━━━ DATASET EXTRACT
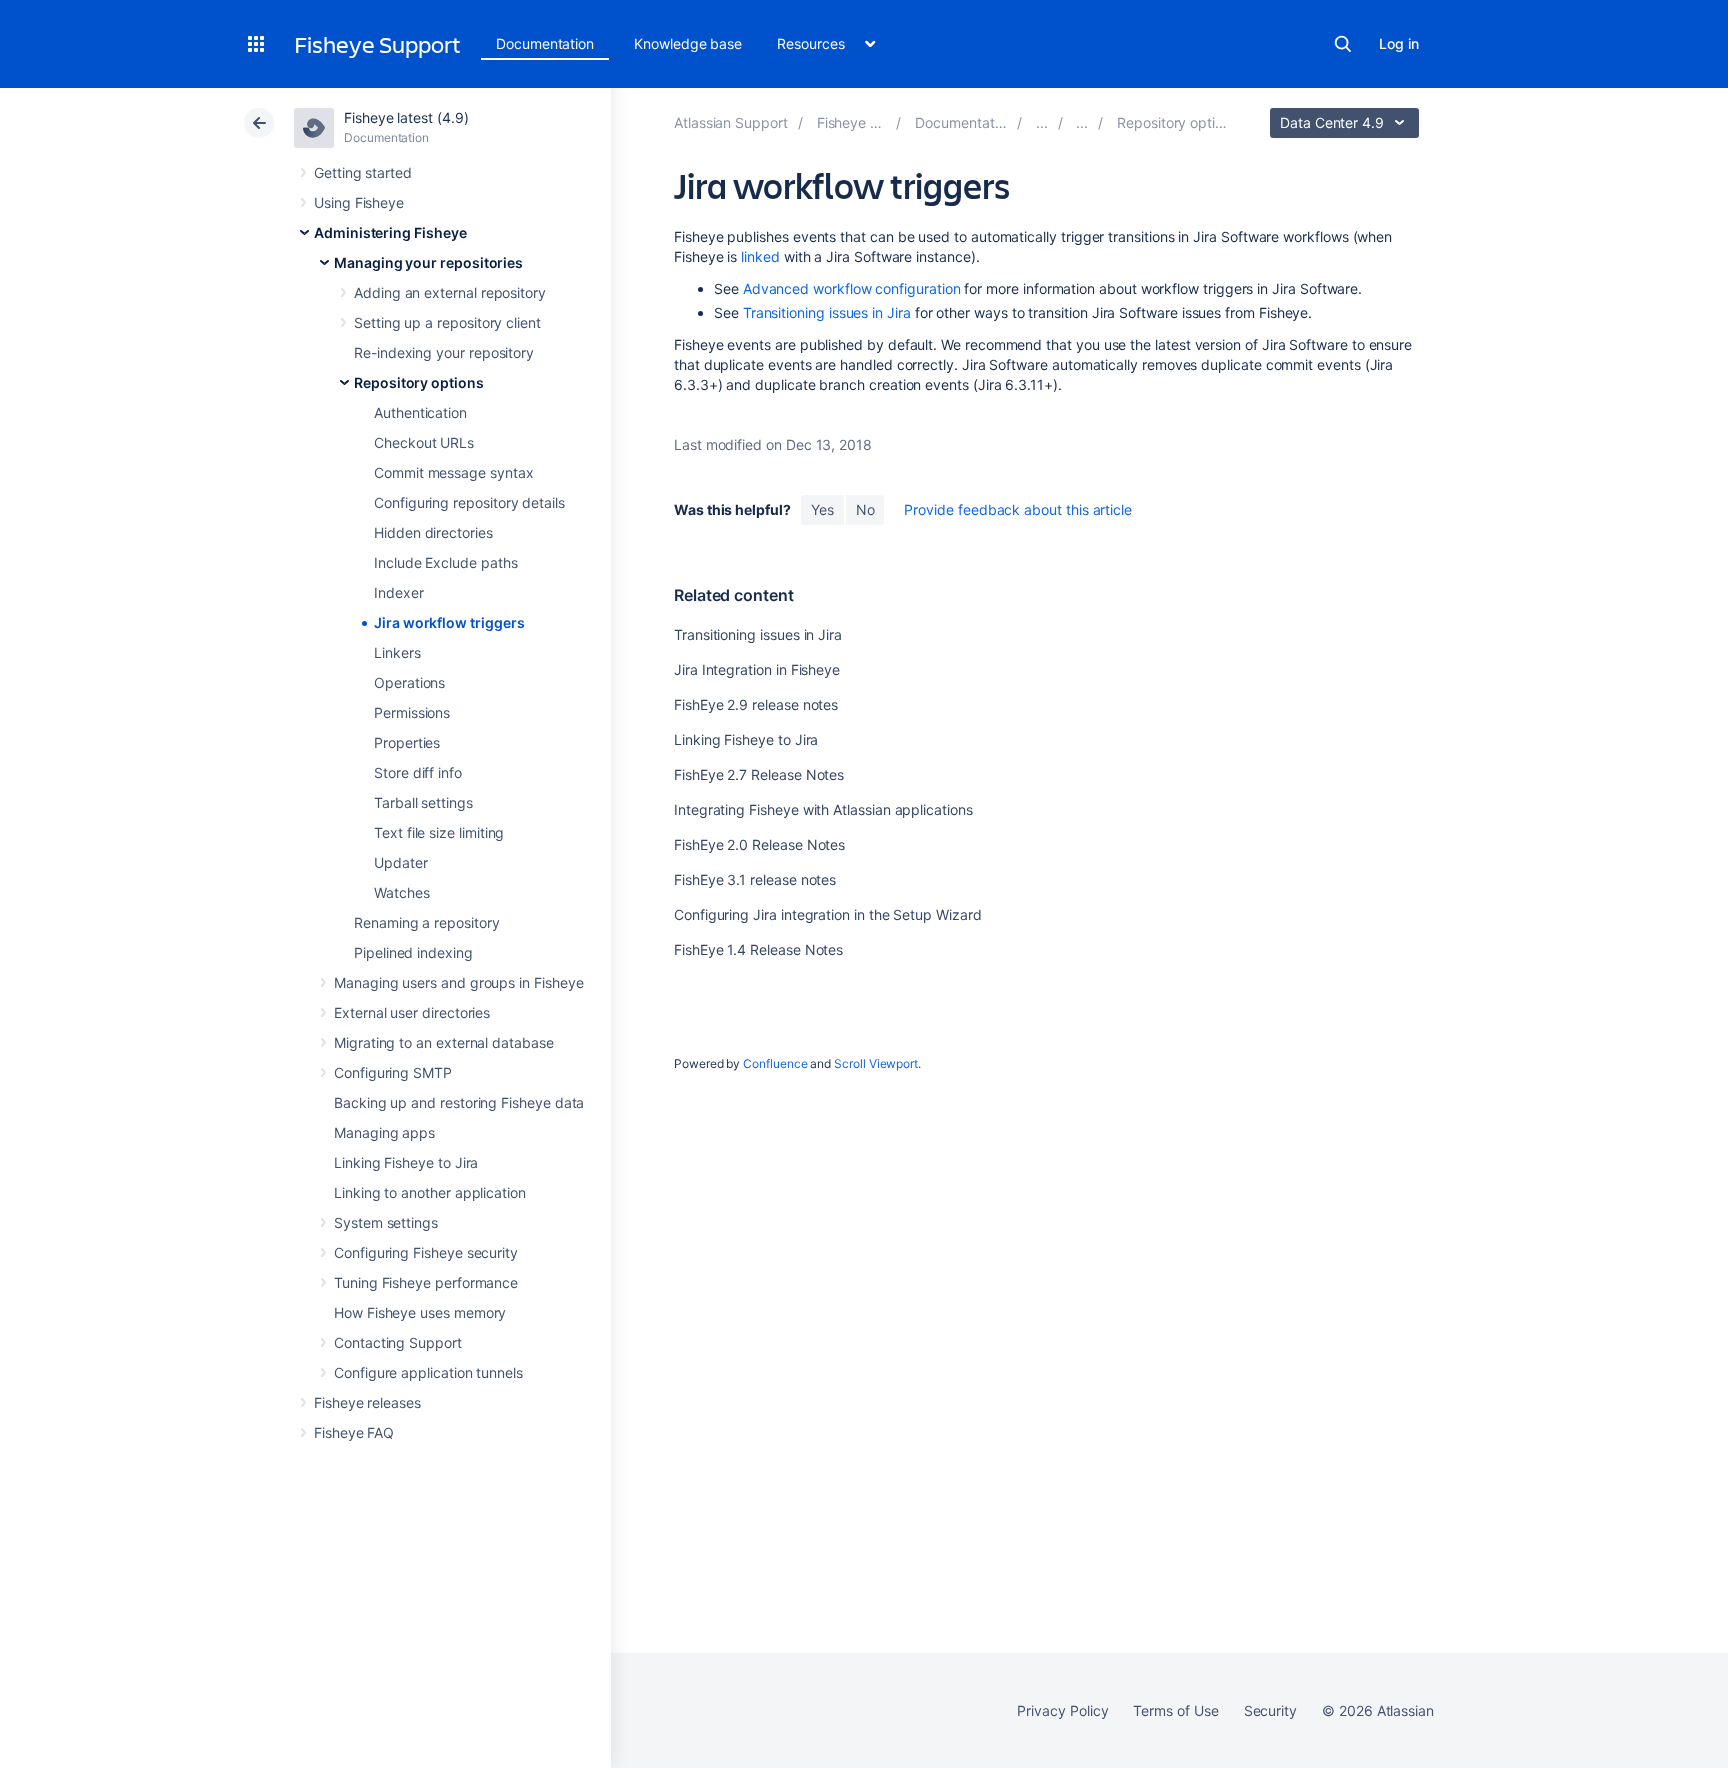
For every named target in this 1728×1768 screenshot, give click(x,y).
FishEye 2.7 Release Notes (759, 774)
━━━━━━
━━━ DATASET EXTRACT
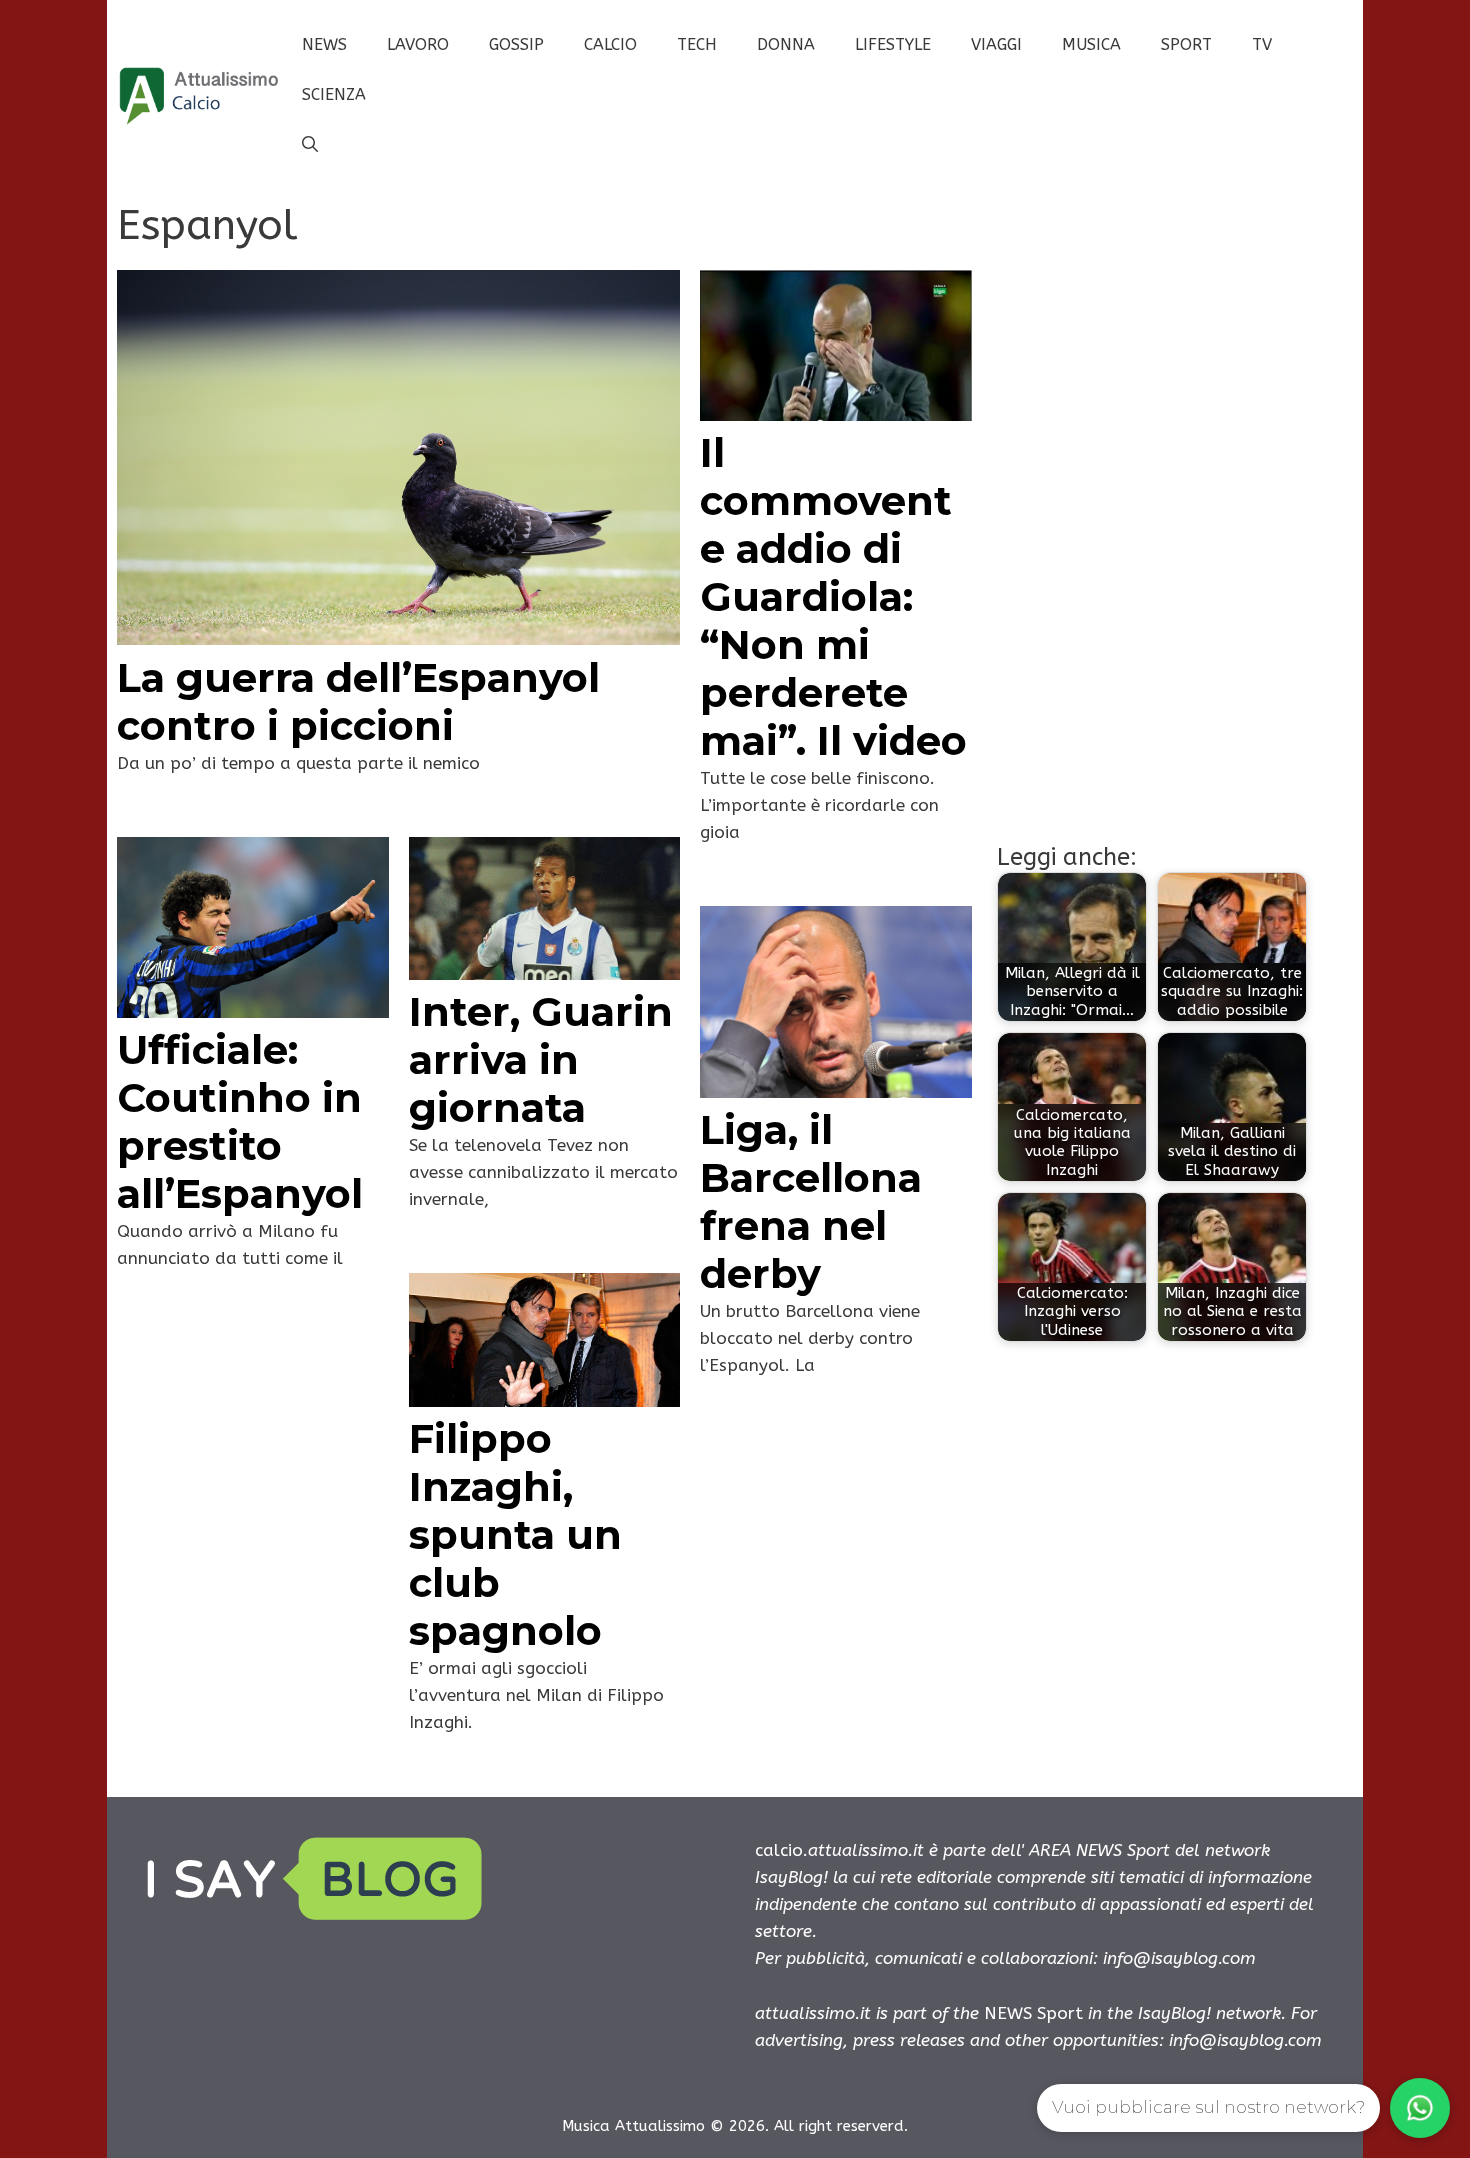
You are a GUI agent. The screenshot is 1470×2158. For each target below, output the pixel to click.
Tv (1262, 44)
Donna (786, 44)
━━━━━━
[REQUIRED ACTION]: Output the lines above between the one holding "For every named" and the one holding "FishEye 2.7 Release Notes (759, 774)", inclusive, with nothing before or after them.

[ANSWER SECTION]:
For every named target in this 1728×1768 screenshot, give click(x,y).
FishEye 2.7 Release Notes (759, 774)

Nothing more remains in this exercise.